Byung-Chul Han: radiografía de una sociedad intolerante al dolor

En su nuevo libro, Han advierte que el deseo constante de frenar el dolor y querer ocultarlo a toda costa crea lo que él llama una sociedad paliativa que impide que se produzca la capacidad transformadora que tiene la negatividad. Y crea una sociedad anestesiada. Imagen de Ana Krach en Pixabay.

El filósofo Byung-Chul Han analiza a través de sus libros el mundo en el que vivimos y nos pone ante el espejo de los males que afectan al entorno que hemos construido y en el que nos desenvolvemos. El último que ha publicado, La sociedad paliativa, analiza el papel del dolor y de su desaparición en la sociedad contemporánea. Promete convertirse, de nuevo, en todo un best seller.

El profesor surcoreano Byung-Chul Han (Seúl, 1959) se ha ganado a la fuerza, durante varios años de éxitos editoriales con libros en los que nunca ha dejado de pensar imperativamente nuestro presente, el apelativo de filósofo de referencia. Es una de las figuras intelectuales más conocidas y citadas y, sea para elogiarlo o criticarlo, su nombre se ha impuesto en el mundo de la filosofía y el pensamiento.
┄┄┄┄┄┄┄┄┄┄┄┄┄┄┄┄┄┄┄┄
| Tarea asignada |
Prosigue el fragmento sobre Byung-Chul Han y su libro La sociedad paliativa a partir de su última oración.

| Datos del conjunto |
┄┄┄┄┄┄┄┄┄┄┄┄┄┄┄┄┄┄┄┄
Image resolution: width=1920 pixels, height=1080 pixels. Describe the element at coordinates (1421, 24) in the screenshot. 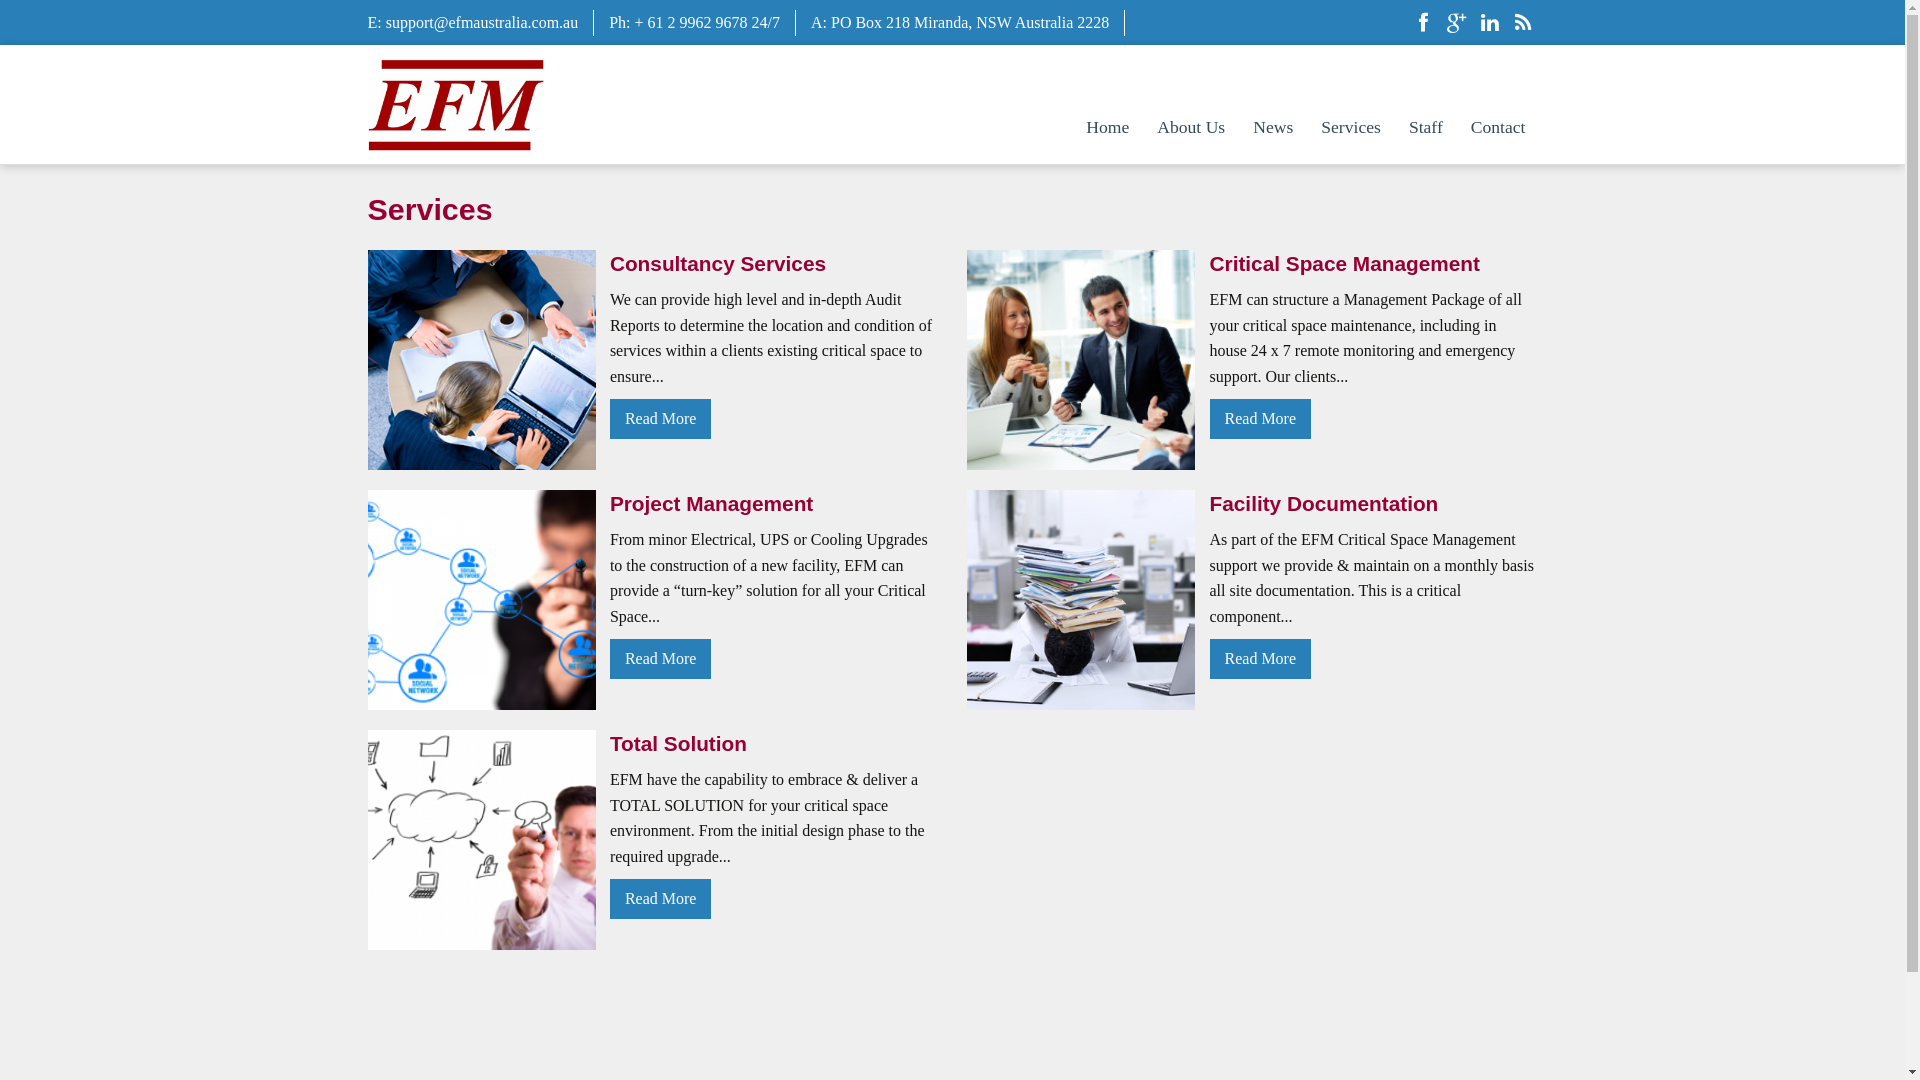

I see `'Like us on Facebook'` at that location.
┄┄┄┄┄┄┄┄┄┄┄┄┄┄┄┄┄┄┄┄
| Salida esperada |
Estudió Filosofía en la Universidad de Friburgo y Literatura alemana y Teología en la Universidad de Múnich. Desde 2012 es profesor de Filosofía y Estudios culturales en la Universidad de las Artes de Berlín. Autor de una veintena de títulos, desde que aparecieran sus primeros libros traducidos al español, Han no ha dejado de cosechar éxitos en España y Latinoamérica. Y lo que es más importante: el profesor y pensador surcoreano ha logrado alzarse y mantenerse como una de las voces más autorizadas para analizar los distintos males de nuestro tiempo. Para denunciarlos. Para reflexionar sobre ellos. Para invitar a pensar inexorablemente a partir de ellos. Y para, llegado el caso, actuar.

Aunque Han ha publicado obras muy enjundiosas, extensas y de muy hondo calado teórico y filosófico (como Muerte y alteridad, Hegel y el poder o Caras de la muerte), su filosofía no es la del erudito encerrado entre las paredes de la academia. Sus libros, sus ideas, han conseguido traspasar el muro de la erudición y conceptos como «sociedad del cansancio», «expulsión de lo distinto», «enjambre», «psicopolítica», «sociedad de la transparencia» o «sujeto de producción» se han impuesto como nociones de uso normal en los debates filosóficos y culturales de nuestros días.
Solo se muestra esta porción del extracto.